Il tetto ai salari dei manager pubblici

È caduto e si è fatto piuttosto male il famoso tetto dei 240 mila euro lordi di stipendio annui che da anni esiste per tutto il sistema pubblico dell’economia con la sola eccezione di manager di società quotate. Aveva resistito tanto, ma si è schiantato ieri in Senato grazie a un misterioso emendamento al decreto aiuti per cui un minuto dopo averlo approvato alla quasi unanimità prima in commissione e poi in aula tutti si sono accusati a vicenda.

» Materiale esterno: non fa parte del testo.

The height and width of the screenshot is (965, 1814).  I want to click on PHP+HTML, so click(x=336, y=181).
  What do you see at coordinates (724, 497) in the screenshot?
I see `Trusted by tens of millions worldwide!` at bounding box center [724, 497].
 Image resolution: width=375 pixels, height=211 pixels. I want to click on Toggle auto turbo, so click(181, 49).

Quell’emendamento in realtà non abroga la norma sul tetto massimo, ma concede deroghe assai larghe grazie a un fondo del Tesoro di 25 milioni di euro da cui si potrà attingere per dare uno stipendio integrativo a tutti i capi delle forze dell’ordine e delle forze armate oltre che al segretario generale di Palazzo Chigi e ai capi della macchina burocratica di ogni ministero. Chi l’ha voluto? Il governo accusa i partiti politici, ma molte fonti dicono che è parto esclusivo del Tesoro.

L’irritazione di Draghi

Di sicuro è restato di sasso quando ne è venuto a conoscenza il presidente del Consiglio, Mario Draghi, che in ogni caso si è irritato sia con il ministro dell’Economia Daniele Franco che con il ministro dei rapporti con il Parlamento Federico D’Incà per non essere stato avvertito di quel che stava accadendo, al di là della discussione su quale manina lo avesse scritto. Siamo in campagna elettorale, e sarebbe stato facile come bere un bicchiere d’acqua accusarsi fra forze politiche per quell’emendamento sicuramente impopolare. Eppure non è accaduto. Solo da ambienti governativi si è puntato il dito contro un senatore di Forza Italia, Marco Perosino, che in origine aveva proposto di dare una indennità premiale a chi guida le forze dell’ordine.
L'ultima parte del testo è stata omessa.